La peine doit aussi protéger les victimes et écarter la récidive. Lorsqu'elle permet à un agresseur de narguer, de menacer sa victime ou d'en faire une nouvelle, elle inverse alors les rapports : c'est la victime qui voit sa liberté et sa dignité restreintes. Les statistiques des libérations réussies ne valent rien auprès de la jeune femme violée et assassinée par un agresseur en semi-liberté.
Enfin, cette peine doit être graduée afin de permettre au condamné, quand c'est possible – et, pour quelques exceptions, cela ne l'est jamais – de redevenir un citoyen à part entière. Le travail doit jouer un rôle essentiel, soit dans le cadre carcéral, soit à l'extérieur, sous la forme du travail d'intérêt général.

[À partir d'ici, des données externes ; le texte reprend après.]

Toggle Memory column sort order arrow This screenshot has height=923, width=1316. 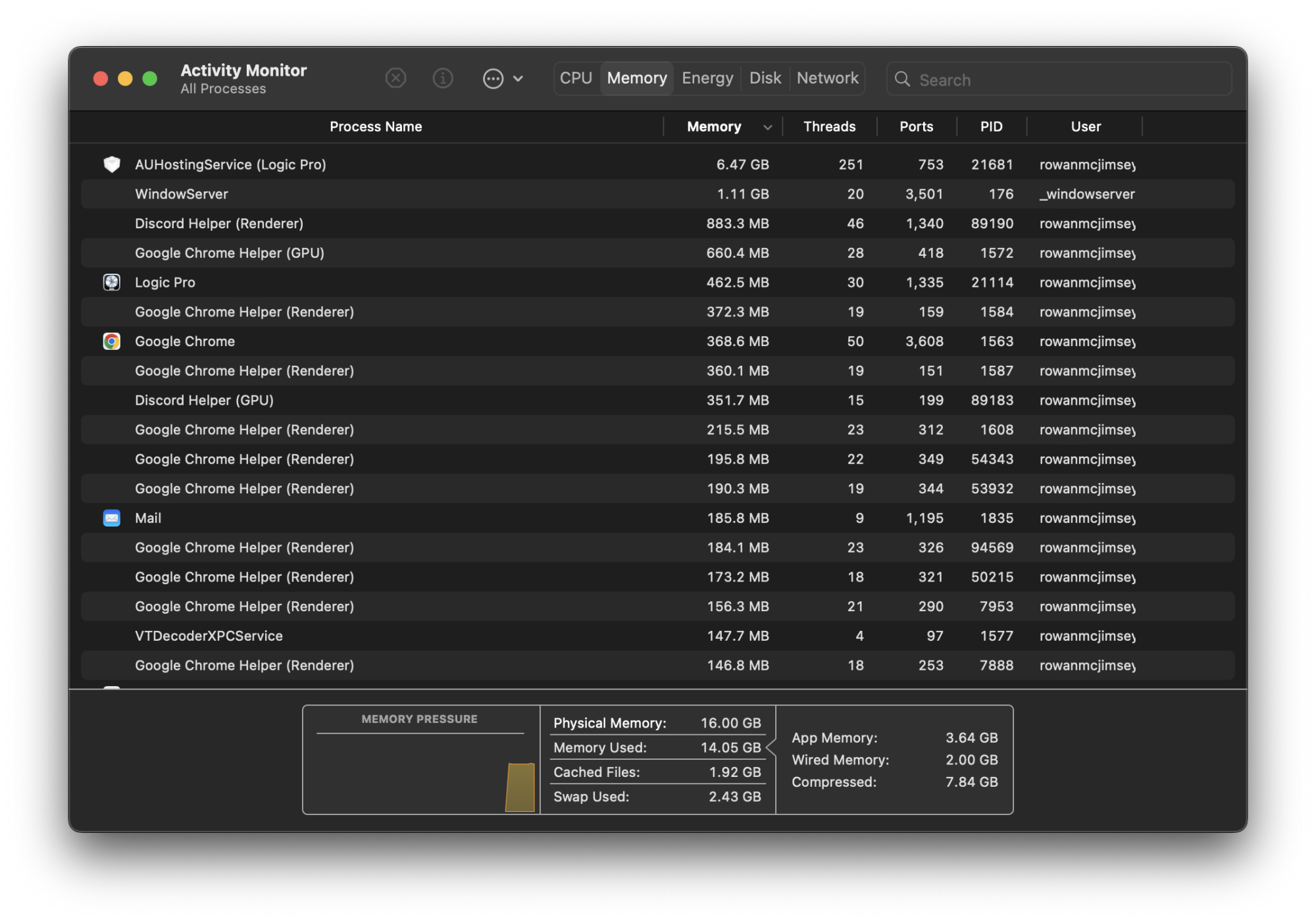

C'est la seule activité qui allie l'idée de la peine, satisfaisante pour la conscience collective et pour les victimes, et celle de la rédemption, qu'on appelle aujourd'hui, laïquement, la réinsertion. Travailler, c'est se rendre utile, c'est pouvoir retrouver l'estime de soi et aussi celle des autres.
D'une certaine manière, l'évolution actuelle de la justice pénale – et ce projet de loi le confirme – donne raison à Michel Foucault, qui soulignait plusieurs glissements : tout d'abord, de la peine vers la condamnation, l'exécution de celle-ci étant différée ou assouplie ; ensuite, de la punition vers la guérison, alors que, si, malheureusement, certains détenus sont malades, tous ne le sont pas : ni génétique, ni sociologique, l'acte libre existe et il doit être sanctionné ; enfin, de la sanction des hommes libres au contrôle des êtres dangereux, et le bracelet électronique est le signe le plus évident de cette malheureuse tendance.
Pour conclure, j'invite mes collègues de la majorité à retrouver la philosophie de la liberté qui nous anime, sans cette mauvaise conscience qui risque de nous inciter à insérer dans la loi des mesures contradictoires avec celles que nous proposons depuis sept ans. Les droits des détenus doivent être reconnus.